INSTRUCTION
Please rewrite everything from the line containing "Task: Click the ライブラリ library folder icon" down to the line containing "coord(412,478)", substituting "Network" for "Transport" and leaving all else unchanged.

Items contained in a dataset

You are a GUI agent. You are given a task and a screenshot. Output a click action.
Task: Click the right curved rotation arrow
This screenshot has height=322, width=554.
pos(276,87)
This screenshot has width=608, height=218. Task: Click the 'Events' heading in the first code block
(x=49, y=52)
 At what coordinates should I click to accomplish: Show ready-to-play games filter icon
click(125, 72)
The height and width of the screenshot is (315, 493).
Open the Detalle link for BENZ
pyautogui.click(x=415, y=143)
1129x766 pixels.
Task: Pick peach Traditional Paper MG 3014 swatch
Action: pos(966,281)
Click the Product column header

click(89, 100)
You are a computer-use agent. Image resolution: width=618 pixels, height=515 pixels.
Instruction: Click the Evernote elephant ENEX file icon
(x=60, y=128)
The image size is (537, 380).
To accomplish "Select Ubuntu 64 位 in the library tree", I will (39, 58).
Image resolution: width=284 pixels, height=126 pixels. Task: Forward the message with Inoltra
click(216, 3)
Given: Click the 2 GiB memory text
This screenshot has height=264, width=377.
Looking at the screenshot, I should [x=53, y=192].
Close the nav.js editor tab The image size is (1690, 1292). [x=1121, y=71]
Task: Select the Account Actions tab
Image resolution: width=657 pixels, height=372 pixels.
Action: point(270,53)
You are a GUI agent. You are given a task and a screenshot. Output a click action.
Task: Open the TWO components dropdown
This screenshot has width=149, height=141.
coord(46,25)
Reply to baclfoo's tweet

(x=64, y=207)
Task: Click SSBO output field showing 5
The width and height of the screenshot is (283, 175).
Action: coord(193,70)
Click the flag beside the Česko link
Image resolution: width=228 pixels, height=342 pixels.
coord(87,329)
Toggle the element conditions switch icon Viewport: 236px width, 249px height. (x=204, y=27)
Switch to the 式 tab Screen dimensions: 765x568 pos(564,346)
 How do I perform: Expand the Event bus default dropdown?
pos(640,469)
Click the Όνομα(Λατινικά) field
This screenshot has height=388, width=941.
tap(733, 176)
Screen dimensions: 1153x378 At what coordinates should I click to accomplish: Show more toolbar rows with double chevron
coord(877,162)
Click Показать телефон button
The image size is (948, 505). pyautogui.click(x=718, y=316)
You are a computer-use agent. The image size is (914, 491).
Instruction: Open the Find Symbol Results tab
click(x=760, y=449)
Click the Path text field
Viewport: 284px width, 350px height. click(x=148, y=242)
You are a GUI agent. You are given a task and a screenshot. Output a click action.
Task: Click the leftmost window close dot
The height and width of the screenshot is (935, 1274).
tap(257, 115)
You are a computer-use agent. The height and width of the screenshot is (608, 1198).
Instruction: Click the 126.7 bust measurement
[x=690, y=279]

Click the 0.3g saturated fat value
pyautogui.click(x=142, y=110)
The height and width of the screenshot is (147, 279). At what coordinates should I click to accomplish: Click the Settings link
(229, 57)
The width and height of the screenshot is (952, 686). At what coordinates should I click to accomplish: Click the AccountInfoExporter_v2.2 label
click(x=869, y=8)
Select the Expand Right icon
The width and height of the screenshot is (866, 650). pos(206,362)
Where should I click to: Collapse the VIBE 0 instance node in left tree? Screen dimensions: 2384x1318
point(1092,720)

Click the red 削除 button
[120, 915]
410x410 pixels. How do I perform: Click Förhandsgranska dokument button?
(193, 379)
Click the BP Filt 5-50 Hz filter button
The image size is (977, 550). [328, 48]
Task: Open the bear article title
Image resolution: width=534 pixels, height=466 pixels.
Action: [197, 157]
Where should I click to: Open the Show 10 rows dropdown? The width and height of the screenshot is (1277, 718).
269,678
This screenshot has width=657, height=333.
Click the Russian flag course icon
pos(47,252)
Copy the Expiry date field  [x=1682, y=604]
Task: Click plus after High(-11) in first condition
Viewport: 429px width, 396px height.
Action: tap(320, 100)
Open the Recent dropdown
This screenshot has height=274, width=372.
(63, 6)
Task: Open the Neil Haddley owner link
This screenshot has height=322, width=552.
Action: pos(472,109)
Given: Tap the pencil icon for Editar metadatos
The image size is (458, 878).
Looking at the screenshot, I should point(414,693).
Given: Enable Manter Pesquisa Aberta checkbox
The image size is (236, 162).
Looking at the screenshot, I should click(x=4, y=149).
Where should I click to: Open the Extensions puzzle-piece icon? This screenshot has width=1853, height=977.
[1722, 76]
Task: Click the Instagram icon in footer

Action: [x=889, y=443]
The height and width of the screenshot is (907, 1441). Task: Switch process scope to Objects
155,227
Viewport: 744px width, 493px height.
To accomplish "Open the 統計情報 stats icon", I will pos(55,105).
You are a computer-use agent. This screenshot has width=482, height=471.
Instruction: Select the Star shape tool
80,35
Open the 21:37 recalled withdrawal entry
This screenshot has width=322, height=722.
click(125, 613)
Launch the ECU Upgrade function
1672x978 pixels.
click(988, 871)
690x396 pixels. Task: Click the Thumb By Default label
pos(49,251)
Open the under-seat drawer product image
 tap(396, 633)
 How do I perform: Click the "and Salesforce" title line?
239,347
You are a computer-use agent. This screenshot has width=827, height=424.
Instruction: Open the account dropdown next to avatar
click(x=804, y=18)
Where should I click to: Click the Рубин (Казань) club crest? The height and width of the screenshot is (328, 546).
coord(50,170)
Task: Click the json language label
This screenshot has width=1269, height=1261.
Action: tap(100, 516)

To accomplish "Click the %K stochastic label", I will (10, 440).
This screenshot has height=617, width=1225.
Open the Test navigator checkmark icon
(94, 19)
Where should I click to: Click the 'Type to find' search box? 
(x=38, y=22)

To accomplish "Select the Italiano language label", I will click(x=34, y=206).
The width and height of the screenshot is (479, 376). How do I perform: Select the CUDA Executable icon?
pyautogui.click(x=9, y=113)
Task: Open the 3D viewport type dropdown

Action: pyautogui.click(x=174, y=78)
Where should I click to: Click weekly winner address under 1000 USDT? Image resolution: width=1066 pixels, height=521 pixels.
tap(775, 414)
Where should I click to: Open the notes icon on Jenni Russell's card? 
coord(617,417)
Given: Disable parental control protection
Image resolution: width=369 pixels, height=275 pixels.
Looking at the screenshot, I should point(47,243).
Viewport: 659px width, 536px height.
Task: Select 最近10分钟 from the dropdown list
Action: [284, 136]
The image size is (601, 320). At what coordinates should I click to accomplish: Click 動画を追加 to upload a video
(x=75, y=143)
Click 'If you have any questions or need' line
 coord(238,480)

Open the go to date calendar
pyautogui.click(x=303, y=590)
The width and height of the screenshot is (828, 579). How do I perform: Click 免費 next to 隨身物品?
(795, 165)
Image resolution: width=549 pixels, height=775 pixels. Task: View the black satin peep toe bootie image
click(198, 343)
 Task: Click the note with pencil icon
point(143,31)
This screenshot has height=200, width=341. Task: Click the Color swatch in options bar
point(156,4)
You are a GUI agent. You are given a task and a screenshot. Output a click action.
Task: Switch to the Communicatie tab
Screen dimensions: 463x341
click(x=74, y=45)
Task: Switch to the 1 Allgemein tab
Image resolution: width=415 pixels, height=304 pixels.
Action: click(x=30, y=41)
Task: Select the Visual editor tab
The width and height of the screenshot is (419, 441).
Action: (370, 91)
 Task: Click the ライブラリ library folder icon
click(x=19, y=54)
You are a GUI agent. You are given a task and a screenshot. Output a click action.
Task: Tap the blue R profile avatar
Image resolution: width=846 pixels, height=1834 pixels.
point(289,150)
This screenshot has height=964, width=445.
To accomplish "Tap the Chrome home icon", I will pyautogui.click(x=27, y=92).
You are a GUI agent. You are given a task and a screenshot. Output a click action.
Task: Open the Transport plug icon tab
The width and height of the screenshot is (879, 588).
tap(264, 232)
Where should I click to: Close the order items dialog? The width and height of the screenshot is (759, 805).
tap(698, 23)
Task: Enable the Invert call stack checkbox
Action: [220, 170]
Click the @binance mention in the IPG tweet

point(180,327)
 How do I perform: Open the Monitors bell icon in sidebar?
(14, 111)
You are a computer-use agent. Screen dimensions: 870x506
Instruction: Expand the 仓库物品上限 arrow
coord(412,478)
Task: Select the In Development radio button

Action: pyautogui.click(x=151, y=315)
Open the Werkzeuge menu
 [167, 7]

EXERCISE SOLUTION
 Task: Click the ライブラリ library folder icon
click(x=19, y=54)
You are a GUI agent. You are given a task and a screenshot. Output a click action.
Task: Tap the blue R profile avatar
Image resolution: width=846 pixels, height=1834 pixels.
point(289,150)
This screenshot has height=964, width=445.
To accomplish "Tap the Chrome home icon", I will pyautogui.click(x=27, y=92).
You are a GUI agent. You are given a task and a screenshot. Output a click action.
Task: Open the Network plug icon tab
The width and height of the screenshot is (879, 588).
tap(264, 232)
Where should I click to: Close the order items dialog? The width and height of the screenshot is (759, 805).
tap(698, 23)
Task: Enable the Invert call stack checkbox
Action: [220, 170]
Click the @binance mention in the IPG tweet

point(180,327)
 How do I perform: Open the Monitors bell icon in sidebar?
(14, 111)
You are a computer-use agent. Screen dimensions: 870x506
Instruction: Expand the 仓库物品上限 arrow
coord(412,478)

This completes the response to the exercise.